Just jump in, the water's warm!
It was January 2015…and I was in hell. I rotated between rocking a screaming baby, trying to feed a screaming fussy baby and snipping at my young daughter. Lather, rinse, repeat. Seriously…..lather, rinse, repeat. Pile on top of that frigid Northern Ontario weather, a small business struggling to survive it, and you begin to get the picture.
My husband and I were in a miserable place. Rendered miserable by the months of stress compounded by lack of sleep, stresses from both of us being self-employed, and an infant who was driving us to the brink of insanity. It’s so easy in these moments to think, ‘what the fuck have I done to my life?’. I had it good…I was happy, I was whole, I had a life – then I went and got greedy and fucked it all to shit. The gods are punishing me. They were like, oh, you thought you had this shit all figured out eh?(god is canadian), you thought this would be so easy, three would just meld into four like cheese melting into nachos? Well, fuck you. We got fucked in the ass with underwear on. There, I said it. Too subtle?
So, back to January….my husband and I were so fucking irritable…we were like frozen ice colliding together making nothing but more ice. The stress had worn us down so much that by the time we even voiced an opinion to one another, the other was immediately annoyed. It was snowing, big fucking shocker for January in North Bay, and hubs went out right after dinner to tackle all of the shovelling and snow blowing. I was actually annoyed that he got to go out and snow blow in a blizzard in peace while I had to wrangle a bucking bronco into bed!

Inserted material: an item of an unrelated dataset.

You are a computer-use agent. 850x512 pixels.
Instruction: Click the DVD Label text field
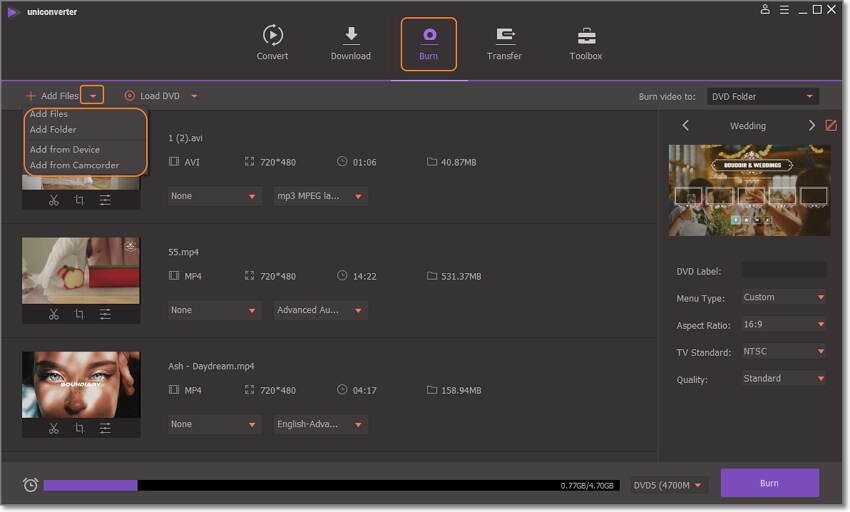[783, 270]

Finally I got the kids to bed, poured myself a glass of wine, then another, then another and realized something (as you do). Things hadn’t been ‘fun’ in so long. What the fuck was ‘fun’ anymore? Nothing I could recall. So I decided that needed to change. I pulled on my snowsuit, hats, mitts, the whole shitaroo and marched my half lit ass out to the driveway to share some ‘fun’ with my man. We finished off the driveway and then I busted out my daughter’s fuckin’ Elsa snow sled and my husband and I gave each other a look like ‘what is there to lose?’ like we’re in fucking Vegas or something!
We ripped down the hill at the back of our house, clasped onto each other for dear life, laughing harder than we had in years….ok, I literally pissed my pants thanks to postpartum incontinence, but who the fuck cares! We went about the business of being US, the us that make each other laugh like crazy and who love each other like crazy but who also have two kids that are driving us crazy.
We had a wonderful, awesome moment of forgetting about being grown ups with the weight of the world on our shoulders and remembered to be the fucking idiots who fell head over heels in love. Ah, it was awesome. We still talk about how fun that night was…..‘remember that night you nearly broke your coccyx?’ ‘how could I forget?’…Just jump in…when a moment comes along or presents itself to be a complete moron – what is there to discuss? If it’s not illegal, do it!